The Child Online Privacy Protection Act, passed in 1998, includes online data protections for children under 13. In 2013, as designated by Congress, the FTC updated enforcement rules, giving parents more control over the online collection of their children’s personal information.
Since then, new advances in technology and social media has brought COPPA to the attention of many who consider substantive changes are needed, including privacy experts, senators and U.S. President Joe Biden, who addressed it in his State of the Union address earlier this year.
Some lawmakers have long called for an age increase for those protections through legislative reforms, which came before lawmakers this month introduced a proposal for the first federal privacy law, which would include data privacy protections for children under 17.
“We can’t keep overhauling the regulatory structure,” said Julia Tama, partner at law firm Venable LLP. “It takes a big investment for companies to come up to speed.”
Instead, she said, she wants “improvements on what we have rather than replacing it with a completely different framework.”

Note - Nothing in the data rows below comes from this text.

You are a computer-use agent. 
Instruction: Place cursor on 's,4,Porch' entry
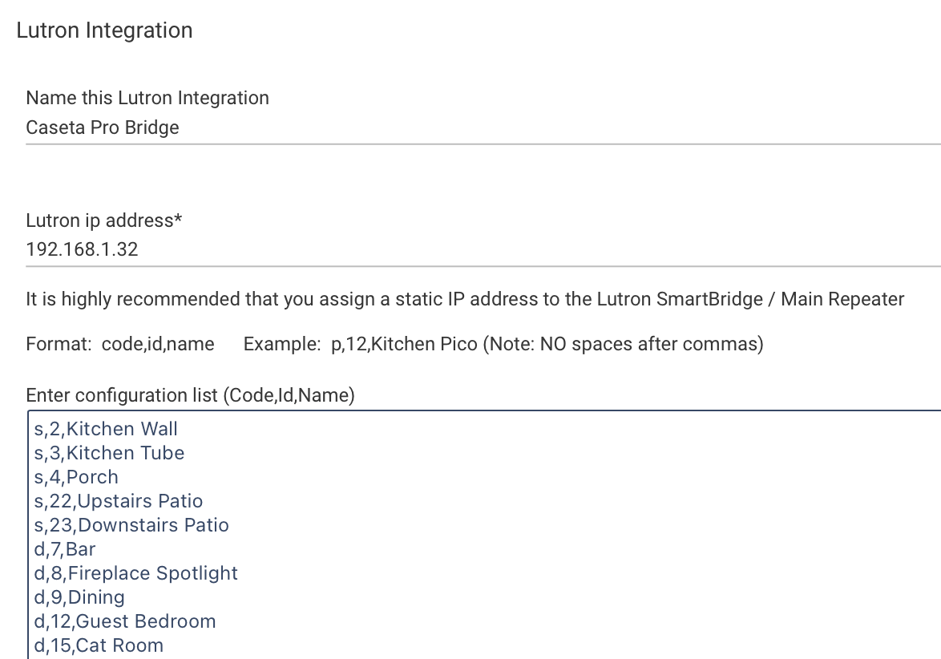(x=76, y=477)
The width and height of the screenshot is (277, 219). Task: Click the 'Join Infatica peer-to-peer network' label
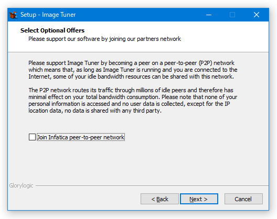click(x=81, y=137)
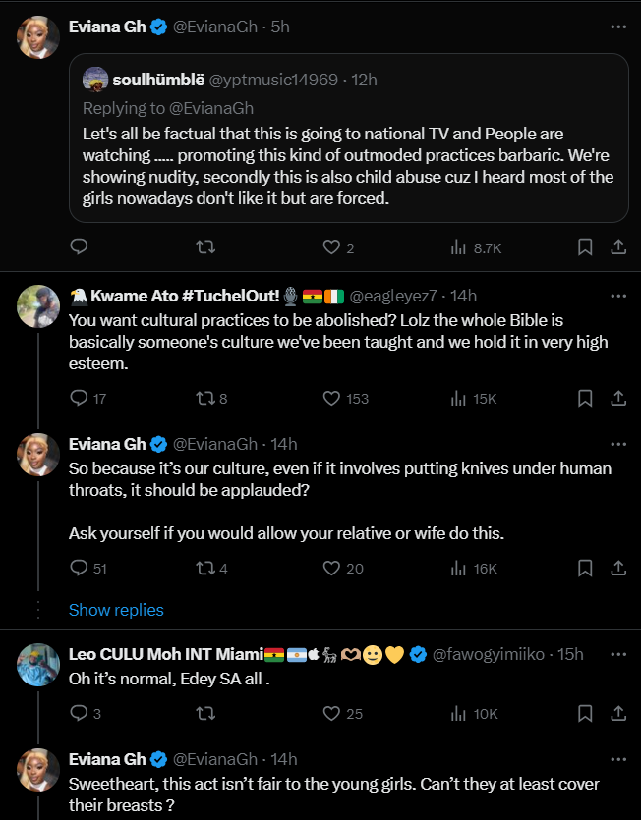The height and width of the screenshot is (820, 641).
Task: Bookmark Eviana Gh's quote post
Action: (x=584, y=247)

In May, the FTC issued a policy statement that will guide its enforcement of COPPA. It focused on four provisions: limiting the amount of data collected for children’s access to educational tools; restricting types of data collected and requiring reasons for why they are being collected; prohibiting ed tech companies from holding on to data for speculative purposes; and prohibiting the use of the data for targeted advertising purposes.
Graham Dufault, senior director for public policy at the App Association, said the FTC should be responsible for potential provisions made to COPPA. “The FTC’s enforcement of COPPA is a really important thing for us.”
But panelist James Cooper, associate professor of law and director of the program on economics and privacy at George Mason University, said COPPA isn’t in need of any major revisions. He said if the legislation requires change, he doesn’t want to see it done through FTC policy statements and instead should come from the crafters in Congress.
“If the FTC feels [the need to] expand COPPA beyond its current boundaries, it should go back to Congress,” Cooper said.